Heat Transfer and Hydraulic Resistance in Turbulent Flow in Vertical Round Tubes at Supercritical Pressures—Part 1: Results From Numerical Simulations Using Algebraic Turbulent Viscosity Models

Abstract

Abstract The review of numerical studies on supercritical pressure (SCP) coolants heat transfer and hydraulic resistance in turbulent flow in vertical round tubes based on Reynolds-averaged Navier–Stokes (RANS) equations and different models for turbulent viscosity is presented. The paper is the first part of the general analysis, the works based on using algebraic turbulence models of different complexity are considered in it. The main attention is paid to Petukhov–Medvetskaya and Popov et al. models. They were developed especially for simulating heat transfer in tubes of the coolants with significantly variable properties (droplet liquids, gases, and SCP fluids) under heating and cooling conditions.

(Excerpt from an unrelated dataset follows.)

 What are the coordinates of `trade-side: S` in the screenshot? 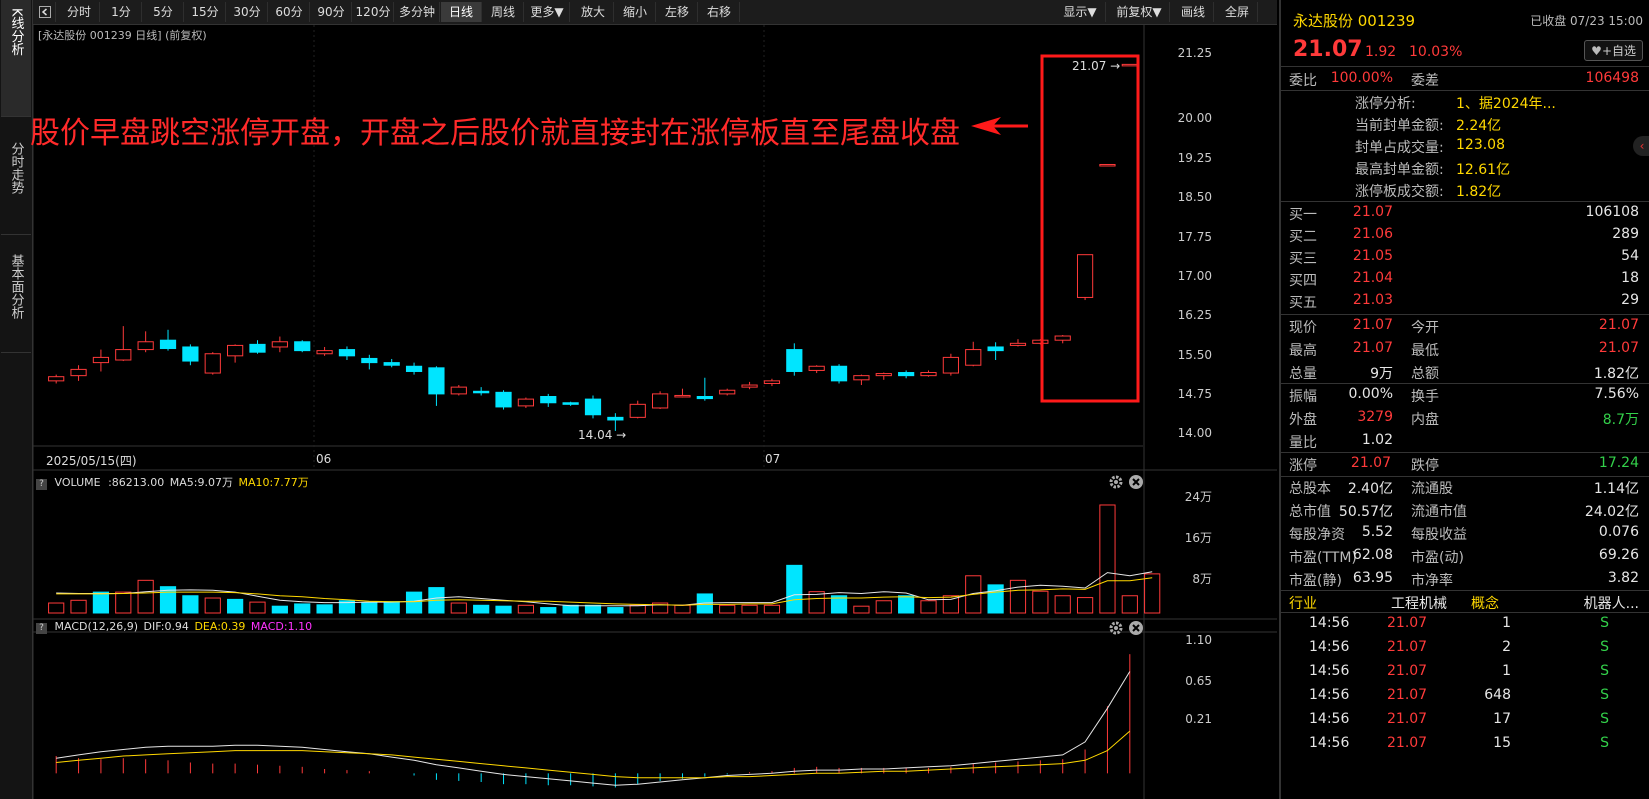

These predictions were verified on the entire reliable experimental database known at that time (the data for SCP H2O, CO2, N2, He, etc.). It is shown that in the case of turbulent flow in vertical round tubes, these models make it possible predicting heat transfer and hydraulic resistance characteristics of SCP flows that agree well with the existed reliable experimental data on normal and certain modes of deteriorated heat transfer, if significant influence of buoyancy and radical flow restructuring are absent. In addition, due to their relative simplicity and clearness, these methods made it possible recognizing certain important physical effects, which are useful for constructing advanced models of SCP-liquid thermohydraulics. For the more complicated cases than a flow in round vertical tubes, as well as for the case of rather strong buoyancy effect, more sophisticated prediction techniques must be applied.